Enough of this game-playing, mechanistic nonsense

Dr Karine Nohr takes issue with certain QOF targets on the management of depression

Dr Karine Nohr takes issue with certain QOF targets on the management of depression

 

 

 



One of the irritating requirements of current general practice, for me, is the emphasis on using the PHQ-9 questionnaire in the management of depression. Although in some instances it might be helpful to provide structure and clarity, I usually find it a useless exercise, both for myself and for the patient. It wastes valuable and limited consultation time, diverting the focus of the consultation away from a potentially meaningful and authentic engagement with the patient.

I appreciate that the quality of management of depression by GP's varies enormously, but I find it difficult to believe that imposing measurement of the PHQ-9 as a QOF standard will in anyway improve or enhance this quandary. There seems to be such an obsession with quantifying and measuring performance. Do we undertake these actions because we believe in them, because they will benefit the patient, because we are paid to do them or because we are lead to believe that it will make us feel better doctors?

In this area, the Art of Medicine for me is sabotaged by the imposition of external control. There is a misapprehension that it is constructive to impose technology (measurement) and set targets, as a means of supposedly examining standards. What happened to professionalism, the use of initiative and creativity, the ability to draw on my years of training and expertise, to consult in a person-centred fashion?

In imposing the PHQ-9, the subject matter of the consultation becomes an attempt for me, as doctor, to address my own ideas, concerns and expectations, rather than those of the patient. I find my intuition and compassion interrupted by this absurd game-playing, mechanistic, box-ticking exercise.

In an attempt to make doctors more effective and accountable, the imposition of measurement, paradoxically, risks making us not only less effective but also less transparent. We may seek tactical improvements to give us short-term ‘success'. But success at what?

As we strive to ‘perform', the weight of stress, competitiveness and being externally managed can nudge us away from honest facilitation of narrative, one that might enable the patient in their despair. There is a shift from listening, empathy and unravelling, away from individualisation, towards diagnosis and organisational performance.

A previous both capable and mature registrar had seen a patient who was in great distress. Her PHQ-9 score was very high, the doctor wanted to refer her for possible acute psychiatric admission. She asked me for my view and I returned to her consulting room with her to see the patient. I asked the patient to tell me what was happening. She howled in despair and I listened, offering her a safe space to tell and make sense of her story. None of the content of this narrative touched on aspects covered by the PHQ-9.

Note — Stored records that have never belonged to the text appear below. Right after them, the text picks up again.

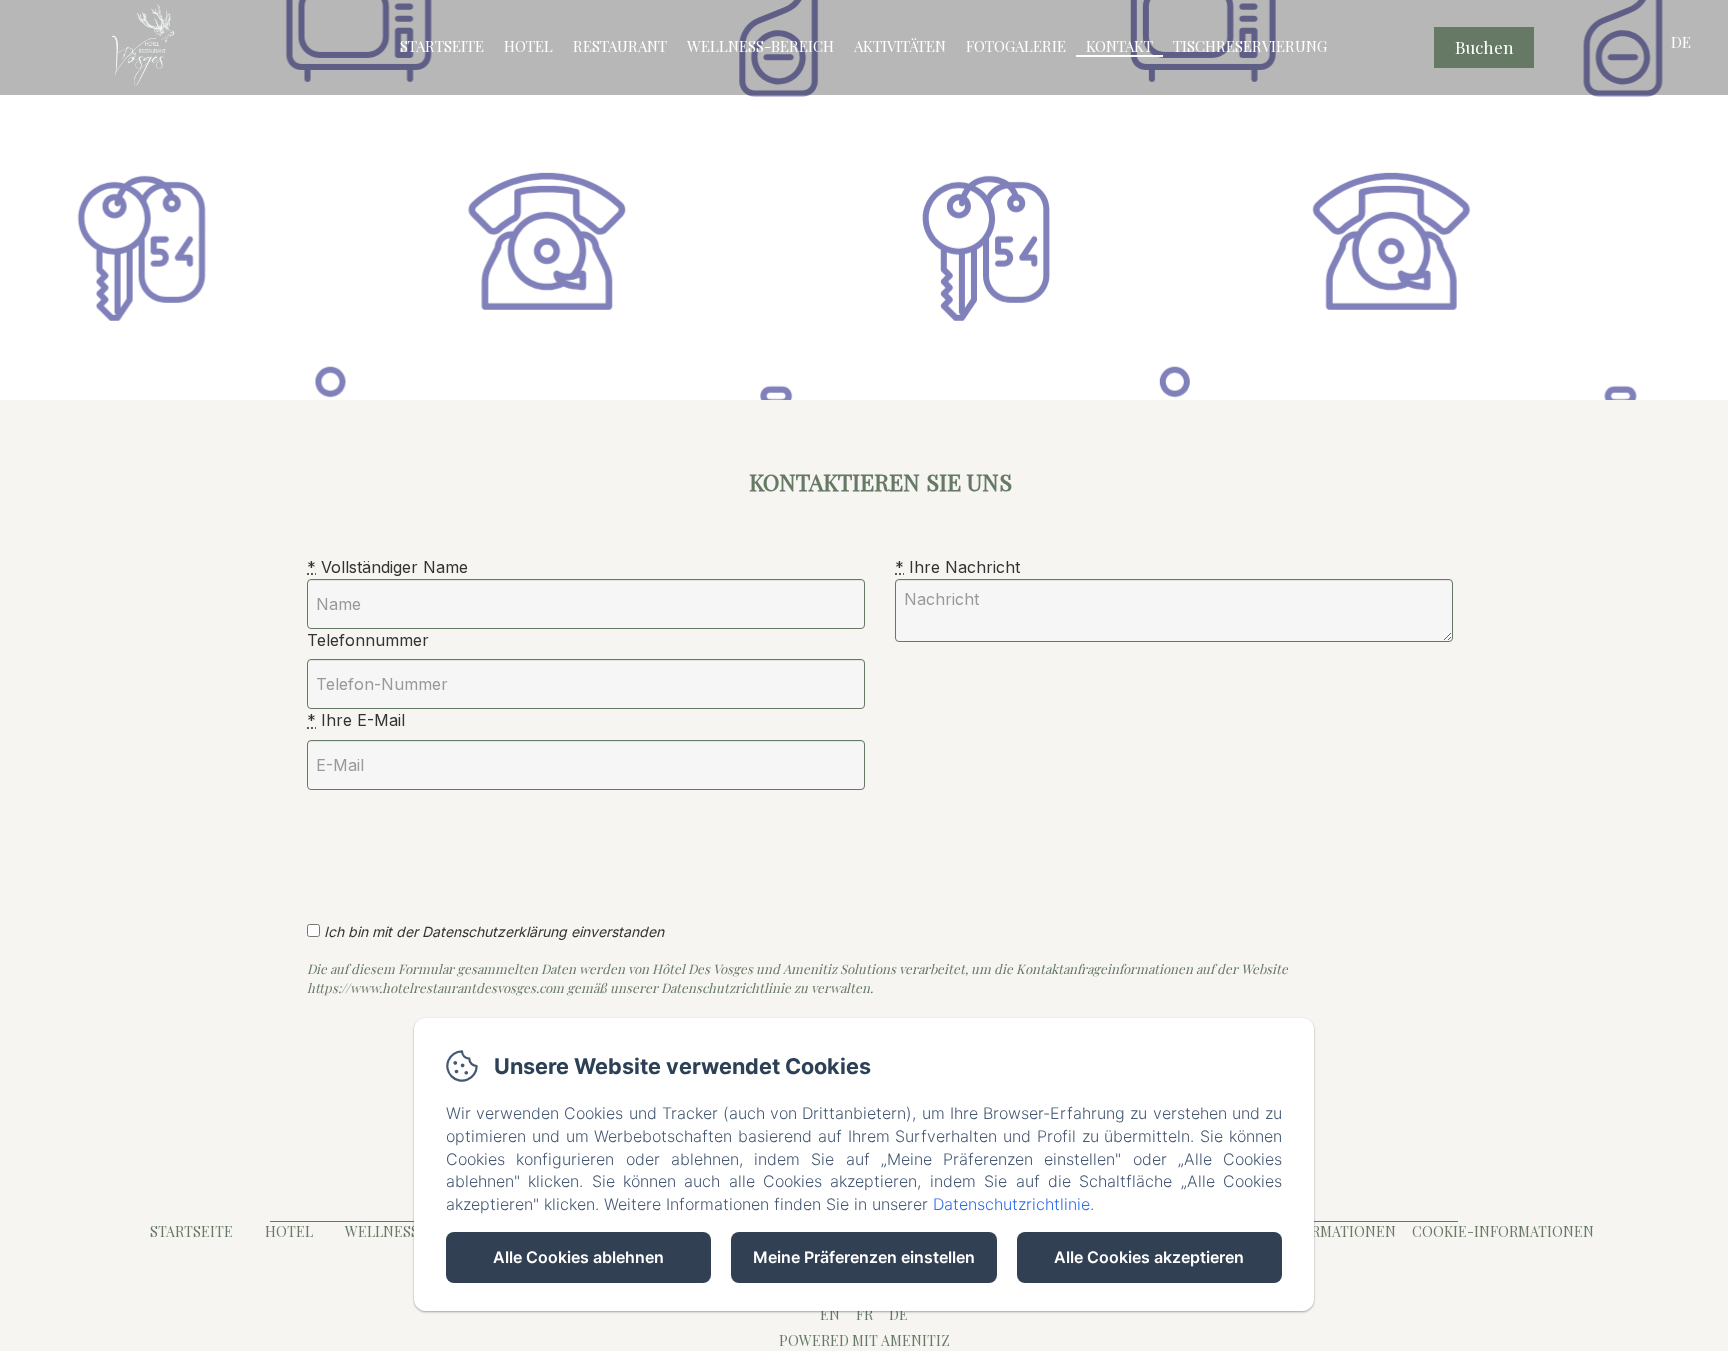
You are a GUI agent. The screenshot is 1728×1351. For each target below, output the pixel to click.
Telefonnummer (368, 640)
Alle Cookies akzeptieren (1149, 1257)
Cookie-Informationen (1503, 1231)
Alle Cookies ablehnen (578, 1257)
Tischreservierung (1250, 46)
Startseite (442, 46)
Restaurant (620, 46)
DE (898, 1314)
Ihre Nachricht (957, 567)
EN (830, 1314)
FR (864, 1314)
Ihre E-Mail (356, 720)
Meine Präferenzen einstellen (864, 1257)
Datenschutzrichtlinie (1011, 1204)
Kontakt (1119, 46)
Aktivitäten (900, 46)
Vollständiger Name (387, 567)
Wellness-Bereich (760, 46)
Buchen (1484, 47)
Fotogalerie (1016, 46)
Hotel (528, 46)
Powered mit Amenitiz (864, 1340)
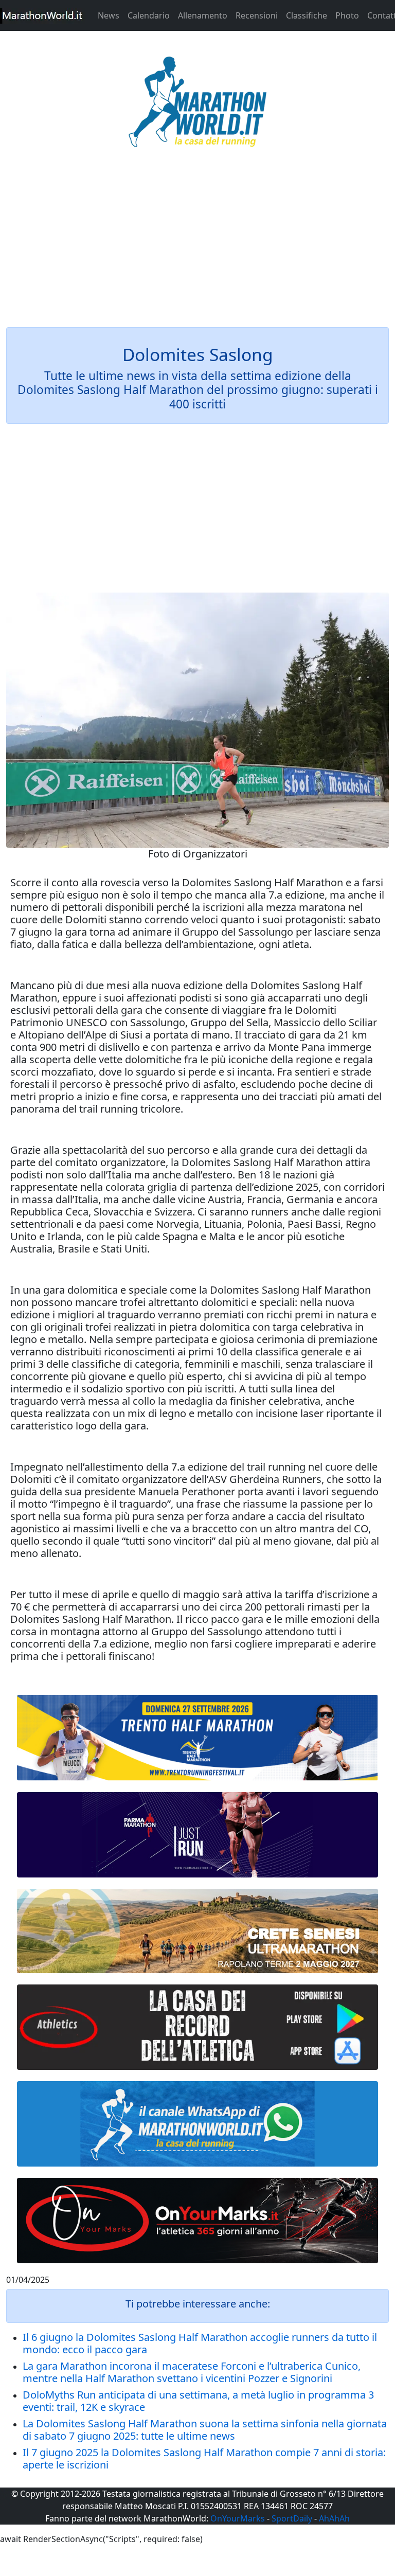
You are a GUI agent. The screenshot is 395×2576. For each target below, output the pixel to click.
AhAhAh (334, 2518)
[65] (197, 2124)
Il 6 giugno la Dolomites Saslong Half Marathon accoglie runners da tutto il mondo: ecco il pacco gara (200, 2343)
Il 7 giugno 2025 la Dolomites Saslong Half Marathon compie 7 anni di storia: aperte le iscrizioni (204, 2458)
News (108, 15)
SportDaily (292, 2518)
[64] (197, 2027)
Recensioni (257, 15)
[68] (197, 2220)
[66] (197, 1737)
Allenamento (202, 15)
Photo (347, 15)
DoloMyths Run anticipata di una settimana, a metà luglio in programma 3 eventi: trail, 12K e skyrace (198, 2401)
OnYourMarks (237, 2518)
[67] (197, 1931)
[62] (197, 1834)
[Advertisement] (197, 244)
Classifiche (306, 15)
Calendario (149, 15)
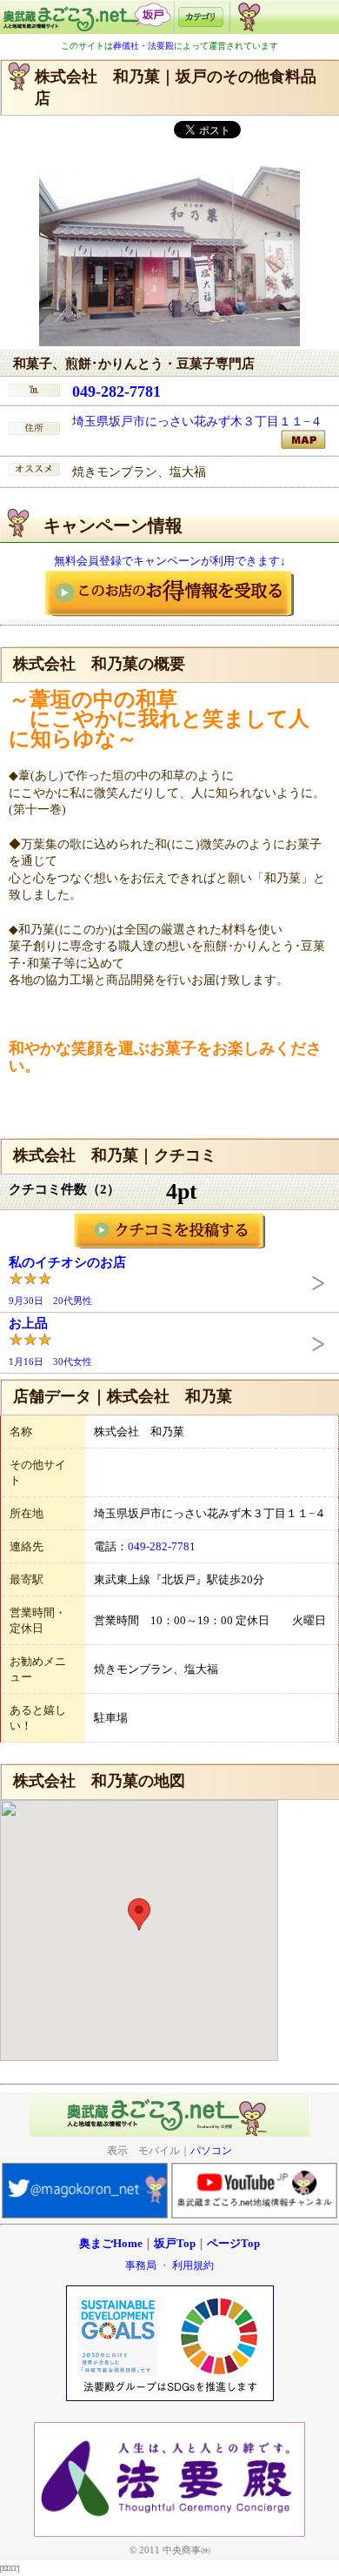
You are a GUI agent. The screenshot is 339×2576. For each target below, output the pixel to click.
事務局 (140, 2265)
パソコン (211, 2150)
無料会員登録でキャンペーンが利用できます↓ (170, 560)
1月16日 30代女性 (50, 1341)
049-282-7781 (116, 391)
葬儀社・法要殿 (143, 45)
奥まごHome (111, 2243)
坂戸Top (175, 2243)
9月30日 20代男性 (67, 1280)
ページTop (233, 2243)
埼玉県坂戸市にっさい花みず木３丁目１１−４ (197, 421)
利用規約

By the end of this 15 minute consultation, the patient had reached a place of relative cohesion and position of safety. There was no need for acute psychiatric intervention. She was alright and felt safe to leave the surgery with a follow-up appointment.

It was clear that the PHQ-9 questionnaire had got in the way of the registrar working intuitively and usefully with this patient. Her priorities were misplaced, although in terms of measured performance she had gone by the book. I am sure that I am amongst many GPs in feeling exasperation and frustration at the pointless erosion of our professional integrity, by the imposition of external control, in areas of our work such as these.